Mas também, e sobretudo, o silêncio da solidão. A solidão do sertanejo diante dos grandes planos desolados pela seca, do homem urbano diante da azáfama da metrópole, do poeta que não encontra eco para sua poesia em nossos dias. A solidão da saudade e do tempo perdido. Francisco Carvalho era o poeta que ia “ao mercado público / para decifrar o enigma das pessoas / a invisível mola de ouro que as empurra / para os abismos da sobrevivência”, como ele cantava em “Pragmatismo”. Era também o “pastor de cabras e de rios secos”, que rezou “pelas vértebras da paisagem/ pelo sangue das pedras / pelas árvores e seus esqueletos/ de faraós, pelas portas / fechadas das casas onde a lua / dialoga com os mortos”.


Em seu silêncio de “sozinhidão”, para usar a expressão de Guimarães Rosa, olhava assombrado para esse nosso estar no mundo. E traduzia em versos - livres ou sonetos de rigorosa construção - seu permanente desassossego. Ora leve e irônico: “Nos currais da fazenda / as vacas paridas / acalentam os bezerros / com as suas línguas / transbordantes de oferendas / os seus gemidos de ouro / escrevem uma lenda / de desejos / no espinhaço do touro”. Ora cético e resignado: “O tempo nos desfolha / com sua foice de murmúrios / somos o rebanho de cabras / pastando o caos”.


Em seu cânone particular, reinavam Camões, Pessoa, Rilke, Drummond, Jorge de Lima, Murilo Mendes e Cesário Verde, poetas aos quais retornava de tempos em tempos. “Cada vez que voltamos a eles encontramos novos motivos de encantamento e de sedução, novas expectativas e novas descobertas”, contava. “Essas influências foram importantes na minha carreira literária e de certa forma contribuíram para o meu amadurecimento. Com o passar do tempo, elas foram sendo diluídas e, pouco a pouco, a minha individualidade literária impôs o seu ritmo”.


Cinco livros formam uma cartografia básica de sua extensa obra: Dimensão das coisas (1967), Pastoral dos dias maduros (1977), Barca dos sentidos (1989), Rosa dos minutos (1996), além de Quadrante Solar, com o qual venceu o Prêmio Nestlé de Literatura de 1982, que lhe fez aparecer em definitivo para a cena literária brasileira. “O livro de 1989 assemelha-se a uma foz para onde afluíram os anteriores. Barca dos Sentidos é, ainda, a nascente de onde escorrem as valorosas obras consequentes, nitidamente aperfeiçoadas em todos os aspectos”, define a professora Mailma Vasconcelos de Sousa, em texto sobre Carvalho publicado no O POVO em 1997.


Em entrevista à jornalista Camila Vieira, em 2007, o poeta se resignava com a finitude: “Nessa idade estamos à mercê do imponderável. Um minúsculo trombo nas artérias erosadas, e tudo desmorona. E um velho não tem o direito de ignorar quando o bonde chega ao fim da linha”.

________________________

### DESCRIÇÃO DA TAREFA
Reproduza o trecho sobre Francisco Carvalho de "Cinco livros formam" até "POVO em 1997.", inclusive, renomeando "Quadrante Solar" para "Quadrante Lunar".

### DADOS EXTRAÍDOS
________________________

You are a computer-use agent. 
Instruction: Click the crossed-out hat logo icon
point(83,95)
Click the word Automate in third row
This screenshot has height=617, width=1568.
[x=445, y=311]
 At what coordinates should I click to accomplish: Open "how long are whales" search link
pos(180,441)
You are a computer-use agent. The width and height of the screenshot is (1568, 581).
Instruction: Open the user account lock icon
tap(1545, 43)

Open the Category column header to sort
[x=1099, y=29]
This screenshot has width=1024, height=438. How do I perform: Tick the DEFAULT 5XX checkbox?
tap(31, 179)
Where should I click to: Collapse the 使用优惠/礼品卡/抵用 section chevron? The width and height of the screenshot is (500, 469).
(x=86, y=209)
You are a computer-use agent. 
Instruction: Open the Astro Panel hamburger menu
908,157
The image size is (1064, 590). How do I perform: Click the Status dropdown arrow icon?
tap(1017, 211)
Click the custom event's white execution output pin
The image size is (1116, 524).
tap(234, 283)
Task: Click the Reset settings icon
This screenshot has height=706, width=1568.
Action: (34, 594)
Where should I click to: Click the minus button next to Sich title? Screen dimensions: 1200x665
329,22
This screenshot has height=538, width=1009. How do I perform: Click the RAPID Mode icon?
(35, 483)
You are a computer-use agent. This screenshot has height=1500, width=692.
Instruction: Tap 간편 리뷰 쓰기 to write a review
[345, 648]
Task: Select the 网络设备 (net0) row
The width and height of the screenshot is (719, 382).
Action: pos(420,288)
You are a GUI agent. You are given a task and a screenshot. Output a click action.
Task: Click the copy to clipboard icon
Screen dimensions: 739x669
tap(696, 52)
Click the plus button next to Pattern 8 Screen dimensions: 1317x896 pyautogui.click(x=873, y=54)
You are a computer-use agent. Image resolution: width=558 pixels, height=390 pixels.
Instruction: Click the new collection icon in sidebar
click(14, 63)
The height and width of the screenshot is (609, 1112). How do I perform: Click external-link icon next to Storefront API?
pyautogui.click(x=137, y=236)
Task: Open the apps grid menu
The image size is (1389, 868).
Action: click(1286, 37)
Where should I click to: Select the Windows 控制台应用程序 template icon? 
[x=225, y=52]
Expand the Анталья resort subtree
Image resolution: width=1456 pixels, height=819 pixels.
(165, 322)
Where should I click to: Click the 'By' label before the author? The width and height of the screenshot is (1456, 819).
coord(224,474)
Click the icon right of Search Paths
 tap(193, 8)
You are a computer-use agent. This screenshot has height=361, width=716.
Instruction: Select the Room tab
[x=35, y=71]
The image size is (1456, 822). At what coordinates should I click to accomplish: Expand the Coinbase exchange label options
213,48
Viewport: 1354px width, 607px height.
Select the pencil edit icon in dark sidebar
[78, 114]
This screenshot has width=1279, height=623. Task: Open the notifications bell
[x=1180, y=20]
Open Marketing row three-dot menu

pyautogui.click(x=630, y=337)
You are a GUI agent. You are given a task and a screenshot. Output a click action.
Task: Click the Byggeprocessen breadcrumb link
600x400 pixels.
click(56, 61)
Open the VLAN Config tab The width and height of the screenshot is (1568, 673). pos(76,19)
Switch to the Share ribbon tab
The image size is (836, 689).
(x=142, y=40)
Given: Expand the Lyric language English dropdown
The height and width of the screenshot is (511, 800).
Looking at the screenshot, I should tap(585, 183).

________________________

### RESULTADO
Cinco livros formam uma cartografia básica de sua extensa obra: Dimensão das coisas (1967), Pastoral dos dias maduros (1977), Barca dos sentidos (1989), Rosa dos minutos (1996), além de Quadrante Lunar, com o qual venceu o Prêmio Nestlé de Literatura de 1982, que lhe fez aparecer em definitivo para a cena literária brasileira. “O livro de 1989 assemelha-se a uma foz para onde afluíram os anteriores. Barca dos Sentidos é, ainda, a nascente de onde escorrem as valorosas obras consequentes, nitidamente aperfeiçoadas em todos os aspectos”, define a professora Mailma Vasconcelos de Sousa, em texto sobre Carvalho publicado no O POVO em 1997.